Sarkozy s'est érigé en défenseur des droits de l'aristocratie financière de frauder le fisc et d'imposer des coupes sociales draconiennes et des licenciements massifs à volonté contre la classe ouvrière.

Est revenue comme un leitmotiv lors de l'interview l'idée de la nécessité de satisfaire les banques et de maintenir une bonne notation de crédit. Il a insisté pour dire que cela ne pouvait se faire qu'en améliorant la compétitivité de la France et en diminuant les dépenses sociales, refusant absolument une augmentation des impôts. En conséquence, Sarkozy a promis à la Commission européenne des coupes budgétaires de 5 pour cent du PIB (soit environ 100 milliards d'euros) qui  retomberont entièrement sur le dos de la classe ouvrière et non des milliardaires comme Bettencourt.
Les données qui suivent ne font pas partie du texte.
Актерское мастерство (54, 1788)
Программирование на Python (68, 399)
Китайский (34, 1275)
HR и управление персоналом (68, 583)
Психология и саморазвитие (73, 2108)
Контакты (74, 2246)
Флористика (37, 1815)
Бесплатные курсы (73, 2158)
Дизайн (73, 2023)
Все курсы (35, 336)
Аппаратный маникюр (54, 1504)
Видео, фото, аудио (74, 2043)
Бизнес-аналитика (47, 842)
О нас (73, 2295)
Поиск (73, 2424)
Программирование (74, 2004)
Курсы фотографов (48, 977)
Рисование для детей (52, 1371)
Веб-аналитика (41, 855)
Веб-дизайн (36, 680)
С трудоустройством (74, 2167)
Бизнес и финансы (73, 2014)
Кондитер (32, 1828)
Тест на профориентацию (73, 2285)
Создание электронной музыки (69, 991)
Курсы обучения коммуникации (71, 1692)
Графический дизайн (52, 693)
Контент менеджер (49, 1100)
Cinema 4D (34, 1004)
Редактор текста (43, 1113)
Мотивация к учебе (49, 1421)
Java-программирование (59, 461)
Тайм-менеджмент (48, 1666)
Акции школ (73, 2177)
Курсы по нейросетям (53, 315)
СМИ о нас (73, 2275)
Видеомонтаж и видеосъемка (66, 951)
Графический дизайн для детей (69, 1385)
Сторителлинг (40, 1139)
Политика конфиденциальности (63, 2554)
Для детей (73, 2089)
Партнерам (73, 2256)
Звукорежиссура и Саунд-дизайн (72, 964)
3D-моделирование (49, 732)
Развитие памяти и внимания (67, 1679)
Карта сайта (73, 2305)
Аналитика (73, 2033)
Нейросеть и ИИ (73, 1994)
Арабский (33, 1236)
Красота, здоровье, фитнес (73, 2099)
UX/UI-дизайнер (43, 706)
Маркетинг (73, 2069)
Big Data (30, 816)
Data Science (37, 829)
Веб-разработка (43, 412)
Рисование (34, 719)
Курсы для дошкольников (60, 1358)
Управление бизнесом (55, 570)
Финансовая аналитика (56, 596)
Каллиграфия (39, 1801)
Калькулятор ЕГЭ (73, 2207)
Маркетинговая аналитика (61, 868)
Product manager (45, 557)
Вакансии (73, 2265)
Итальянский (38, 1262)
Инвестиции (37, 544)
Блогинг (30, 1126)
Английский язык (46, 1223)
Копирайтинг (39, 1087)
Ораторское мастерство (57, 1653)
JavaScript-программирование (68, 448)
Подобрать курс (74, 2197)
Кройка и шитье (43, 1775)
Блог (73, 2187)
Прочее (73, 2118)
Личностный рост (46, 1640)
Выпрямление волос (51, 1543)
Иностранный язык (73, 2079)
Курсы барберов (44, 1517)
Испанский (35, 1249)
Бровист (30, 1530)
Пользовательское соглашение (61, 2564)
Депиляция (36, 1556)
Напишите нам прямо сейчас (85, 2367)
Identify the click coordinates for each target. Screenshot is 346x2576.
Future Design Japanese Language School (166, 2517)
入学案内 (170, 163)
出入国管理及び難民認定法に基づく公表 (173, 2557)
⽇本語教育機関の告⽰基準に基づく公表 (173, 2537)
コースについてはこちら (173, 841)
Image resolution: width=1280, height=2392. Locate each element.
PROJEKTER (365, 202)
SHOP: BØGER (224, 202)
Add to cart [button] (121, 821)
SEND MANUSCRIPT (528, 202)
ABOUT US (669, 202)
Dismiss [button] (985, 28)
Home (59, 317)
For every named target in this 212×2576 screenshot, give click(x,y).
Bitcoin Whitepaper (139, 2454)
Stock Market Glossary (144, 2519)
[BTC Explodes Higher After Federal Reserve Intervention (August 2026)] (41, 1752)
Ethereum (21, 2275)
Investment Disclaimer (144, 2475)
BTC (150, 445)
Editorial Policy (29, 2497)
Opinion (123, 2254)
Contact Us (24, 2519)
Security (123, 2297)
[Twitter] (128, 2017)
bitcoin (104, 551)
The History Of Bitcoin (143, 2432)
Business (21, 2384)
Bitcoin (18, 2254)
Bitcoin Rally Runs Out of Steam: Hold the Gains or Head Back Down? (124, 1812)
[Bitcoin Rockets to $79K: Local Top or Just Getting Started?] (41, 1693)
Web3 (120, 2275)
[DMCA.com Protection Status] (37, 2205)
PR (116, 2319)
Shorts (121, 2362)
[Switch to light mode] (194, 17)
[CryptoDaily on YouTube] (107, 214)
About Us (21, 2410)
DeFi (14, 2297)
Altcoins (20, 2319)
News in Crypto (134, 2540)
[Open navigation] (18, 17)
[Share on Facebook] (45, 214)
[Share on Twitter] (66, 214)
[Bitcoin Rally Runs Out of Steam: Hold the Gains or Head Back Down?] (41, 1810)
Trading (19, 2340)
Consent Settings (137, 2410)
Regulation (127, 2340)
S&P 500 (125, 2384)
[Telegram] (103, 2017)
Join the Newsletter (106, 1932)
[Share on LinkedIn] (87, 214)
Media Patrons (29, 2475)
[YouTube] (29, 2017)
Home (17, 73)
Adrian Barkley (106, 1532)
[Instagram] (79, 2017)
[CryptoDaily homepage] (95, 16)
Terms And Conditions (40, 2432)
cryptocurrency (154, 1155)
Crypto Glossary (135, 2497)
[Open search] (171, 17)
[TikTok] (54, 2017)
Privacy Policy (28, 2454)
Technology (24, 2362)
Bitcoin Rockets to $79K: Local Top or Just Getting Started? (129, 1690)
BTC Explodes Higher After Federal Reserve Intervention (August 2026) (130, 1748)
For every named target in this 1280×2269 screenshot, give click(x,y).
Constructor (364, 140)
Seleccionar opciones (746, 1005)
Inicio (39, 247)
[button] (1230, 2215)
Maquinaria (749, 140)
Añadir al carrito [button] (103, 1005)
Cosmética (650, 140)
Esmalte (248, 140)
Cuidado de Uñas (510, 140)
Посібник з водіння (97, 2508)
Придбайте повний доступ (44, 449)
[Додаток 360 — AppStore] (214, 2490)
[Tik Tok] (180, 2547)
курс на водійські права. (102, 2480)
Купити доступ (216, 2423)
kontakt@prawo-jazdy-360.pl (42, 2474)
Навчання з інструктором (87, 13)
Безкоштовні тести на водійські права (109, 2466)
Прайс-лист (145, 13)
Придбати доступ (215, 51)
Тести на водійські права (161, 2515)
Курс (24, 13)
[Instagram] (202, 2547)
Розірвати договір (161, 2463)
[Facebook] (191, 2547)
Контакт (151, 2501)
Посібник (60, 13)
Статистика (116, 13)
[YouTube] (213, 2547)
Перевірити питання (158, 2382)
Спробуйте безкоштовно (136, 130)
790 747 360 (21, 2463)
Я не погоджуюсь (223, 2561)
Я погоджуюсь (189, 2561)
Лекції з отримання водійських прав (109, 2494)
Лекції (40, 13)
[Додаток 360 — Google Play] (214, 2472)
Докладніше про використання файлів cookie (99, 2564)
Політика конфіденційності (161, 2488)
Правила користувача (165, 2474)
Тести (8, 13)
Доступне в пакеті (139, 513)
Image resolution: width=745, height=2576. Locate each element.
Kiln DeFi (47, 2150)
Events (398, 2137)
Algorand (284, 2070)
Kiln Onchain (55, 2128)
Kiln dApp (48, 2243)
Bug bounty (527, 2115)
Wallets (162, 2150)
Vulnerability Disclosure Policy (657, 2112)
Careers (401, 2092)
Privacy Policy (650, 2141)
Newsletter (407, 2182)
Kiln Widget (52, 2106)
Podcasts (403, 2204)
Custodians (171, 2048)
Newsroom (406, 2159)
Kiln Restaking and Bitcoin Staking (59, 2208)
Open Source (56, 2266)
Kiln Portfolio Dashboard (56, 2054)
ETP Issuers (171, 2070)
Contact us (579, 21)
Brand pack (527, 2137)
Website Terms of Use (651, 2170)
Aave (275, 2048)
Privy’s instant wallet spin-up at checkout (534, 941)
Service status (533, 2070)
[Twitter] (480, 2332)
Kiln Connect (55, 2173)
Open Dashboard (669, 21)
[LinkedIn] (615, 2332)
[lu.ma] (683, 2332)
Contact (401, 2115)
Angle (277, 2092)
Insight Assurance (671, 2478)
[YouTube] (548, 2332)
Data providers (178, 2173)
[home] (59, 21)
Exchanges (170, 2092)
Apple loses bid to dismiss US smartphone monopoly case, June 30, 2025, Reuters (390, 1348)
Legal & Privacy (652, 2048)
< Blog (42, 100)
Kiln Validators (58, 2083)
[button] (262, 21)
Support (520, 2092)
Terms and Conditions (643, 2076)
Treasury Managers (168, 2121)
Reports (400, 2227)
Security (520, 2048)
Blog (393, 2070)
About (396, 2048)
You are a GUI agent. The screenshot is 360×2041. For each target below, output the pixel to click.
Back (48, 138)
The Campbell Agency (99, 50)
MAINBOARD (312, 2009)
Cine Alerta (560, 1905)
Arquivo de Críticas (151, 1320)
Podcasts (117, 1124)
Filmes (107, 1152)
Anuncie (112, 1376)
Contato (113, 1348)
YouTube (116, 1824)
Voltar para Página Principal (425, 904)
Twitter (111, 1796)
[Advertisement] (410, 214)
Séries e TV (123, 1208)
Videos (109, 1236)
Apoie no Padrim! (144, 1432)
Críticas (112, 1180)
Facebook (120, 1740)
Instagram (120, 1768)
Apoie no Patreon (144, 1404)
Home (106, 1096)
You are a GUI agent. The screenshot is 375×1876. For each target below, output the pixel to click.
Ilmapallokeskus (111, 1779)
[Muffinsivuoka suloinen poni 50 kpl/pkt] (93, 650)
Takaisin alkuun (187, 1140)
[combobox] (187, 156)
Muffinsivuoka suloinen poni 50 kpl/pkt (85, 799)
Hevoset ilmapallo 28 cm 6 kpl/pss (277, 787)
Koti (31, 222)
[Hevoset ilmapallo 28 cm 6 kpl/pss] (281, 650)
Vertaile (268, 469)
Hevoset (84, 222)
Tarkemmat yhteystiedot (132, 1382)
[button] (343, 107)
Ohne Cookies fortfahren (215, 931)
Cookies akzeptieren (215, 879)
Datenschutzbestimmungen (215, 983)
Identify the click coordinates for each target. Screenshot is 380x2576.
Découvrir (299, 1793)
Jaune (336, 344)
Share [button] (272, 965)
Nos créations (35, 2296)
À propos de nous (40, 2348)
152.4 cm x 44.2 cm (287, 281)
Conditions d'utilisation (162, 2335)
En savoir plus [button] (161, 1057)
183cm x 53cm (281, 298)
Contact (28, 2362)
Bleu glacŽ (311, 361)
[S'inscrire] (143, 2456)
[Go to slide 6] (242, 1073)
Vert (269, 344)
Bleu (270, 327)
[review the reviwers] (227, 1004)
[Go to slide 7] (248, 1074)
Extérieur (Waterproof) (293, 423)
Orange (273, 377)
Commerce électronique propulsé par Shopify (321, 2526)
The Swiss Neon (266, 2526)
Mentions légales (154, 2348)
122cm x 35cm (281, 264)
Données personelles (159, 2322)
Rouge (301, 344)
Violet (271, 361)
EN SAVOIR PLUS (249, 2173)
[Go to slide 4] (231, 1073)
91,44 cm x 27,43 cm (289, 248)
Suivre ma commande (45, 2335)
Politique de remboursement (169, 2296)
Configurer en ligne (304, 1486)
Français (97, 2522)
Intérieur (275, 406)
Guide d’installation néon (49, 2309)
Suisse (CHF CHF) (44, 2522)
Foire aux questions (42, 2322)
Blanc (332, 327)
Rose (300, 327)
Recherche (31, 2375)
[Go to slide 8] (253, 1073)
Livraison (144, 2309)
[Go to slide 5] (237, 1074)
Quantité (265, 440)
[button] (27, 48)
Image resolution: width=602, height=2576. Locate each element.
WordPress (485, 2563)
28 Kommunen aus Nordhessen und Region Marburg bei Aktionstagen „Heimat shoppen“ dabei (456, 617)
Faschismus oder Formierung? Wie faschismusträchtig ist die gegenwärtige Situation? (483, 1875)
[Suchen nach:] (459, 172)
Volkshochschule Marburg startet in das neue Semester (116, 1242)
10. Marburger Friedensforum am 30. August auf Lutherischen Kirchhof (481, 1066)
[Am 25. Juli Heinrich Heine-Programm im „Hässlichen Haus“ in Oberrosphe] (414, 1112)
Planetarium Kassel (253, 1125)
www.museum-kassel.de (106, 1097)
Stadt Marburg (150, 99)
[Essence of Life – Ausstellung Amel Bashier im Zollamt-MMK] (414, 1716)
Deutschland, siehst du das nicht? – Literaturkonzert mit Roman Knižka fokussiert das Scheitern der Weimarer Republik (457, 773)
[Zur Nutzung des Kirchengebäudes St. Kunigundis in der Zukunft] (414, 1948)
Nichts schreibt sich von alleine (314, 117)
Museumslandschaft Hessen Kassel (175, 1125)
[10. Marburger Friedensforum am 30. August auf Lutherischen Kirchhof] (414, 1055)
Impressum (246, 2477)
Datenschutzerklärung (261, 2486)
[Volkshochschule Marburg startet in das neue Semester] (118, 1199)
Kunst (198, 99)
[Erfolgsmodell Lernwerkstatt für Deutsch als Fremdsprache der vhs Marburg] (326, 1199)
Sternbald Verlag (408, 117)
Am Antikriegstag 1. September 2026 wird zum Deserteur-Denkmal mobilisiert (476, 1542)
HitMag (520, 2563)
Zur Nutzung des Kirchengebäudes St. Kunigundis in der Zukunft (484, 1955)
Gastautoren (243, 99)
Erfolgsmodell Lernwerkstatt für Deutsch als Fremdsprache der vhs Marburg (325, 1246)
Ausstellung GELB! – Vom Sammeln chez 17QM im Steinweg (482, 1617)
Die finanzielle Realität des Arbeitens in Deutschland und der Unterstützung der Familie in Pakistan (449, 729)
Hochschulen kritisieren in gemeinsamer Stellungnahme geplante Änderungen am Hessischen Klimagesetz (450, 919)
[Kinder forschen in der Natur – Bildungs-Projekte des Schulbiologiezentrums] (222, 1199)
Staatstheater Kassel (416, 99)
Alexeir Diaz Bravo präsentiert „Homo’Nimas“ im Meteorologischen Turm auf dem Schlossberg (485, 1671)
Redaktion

Sarkozy a défendu de façon éhontée les prérogatives de classe du patronat par une justification obscène de l'abattement d'impôt pour les plus riches, le bouclier fiscal, qui n'est autre qu'un cadeau annuel fait aux riches. Il a affirmé que si des milliardaires comme Bettencourt étaient trop lourdement imposés, ils emporteraient leur richesse ailleurs. Il a rappelé que l'Oréal emploie 64 000 personnes et a fait part de son inquiétude face au risque pour elles de perdre alors leur emploi.

Sarkozy s'est exclamé, prenant la défense de Bettencourt qu'elle paie « plusieurs millions d'euros par mois » d'impôts. Pujadas a murmuré « 40 millions »[annuels.] Un bloggueur du  journal Le Monde a calculé que cette année, étant donné le revenu annuel de 700 millions d'euros de Bettencourt, le fisc lui a tout juste réclamé un taux d'imposition de 5,7 pour cent.

« Le monde est un village, » a-t-il dit en maintenant que les impôts sur les particuliers diminuent leur pouvoir d'achat et ralentit l'économie, tandis qu'une hausse des impôts sur les entreprises les ferait quitter le pays. Il a félicité son gouvernement pour avoir supprimé 100 000 emplois de fonctionnaires depuis son arrivée au pouvoir en mai 2007, et 34 000 autres suppressions à venir en 2011.

Il n'a pas tari d'éloges sur les coupes sociales et les abattements d'impôts pour les riches en Allemagne. « J'admire le modèle allemand. Je veux l'imiter, » a-t-il dit, faisant remarquer que cela avait été fait avec l'approbation de gouvernements sociaux-démocrates. Sarkozy a aussi expliqué que le premier ministre social-démocrate espagnol José Luis Zapatero avait aboli l'impôt sur la fortune en 2008, alignant la politique fiscale de l'Espagne sur celle de l'Allemagne.

Sarkozy a refusé de revenir sur les attaques contre les retraites. Elles feront reculer l'âge légal de départ à la retraite qui passera à 62 ans, augmenter la contribution retraite des fonctionnaires de 7 à 10 pour cent et accroître les recettes de 4 milliards d'euros. C'est sur ce point qu'il a fait l'affirmation la plus extraordinairement cynique lorsqu'il a dit qu'en réduisant les droits à la retraite, il serait en mesure d'équilibrer le financement des retraites d'ici 2020 et empêcherait ainsi l'injustice qui consisterait à ne pas garantir le financement des futures retraites des jeunes travailleurs.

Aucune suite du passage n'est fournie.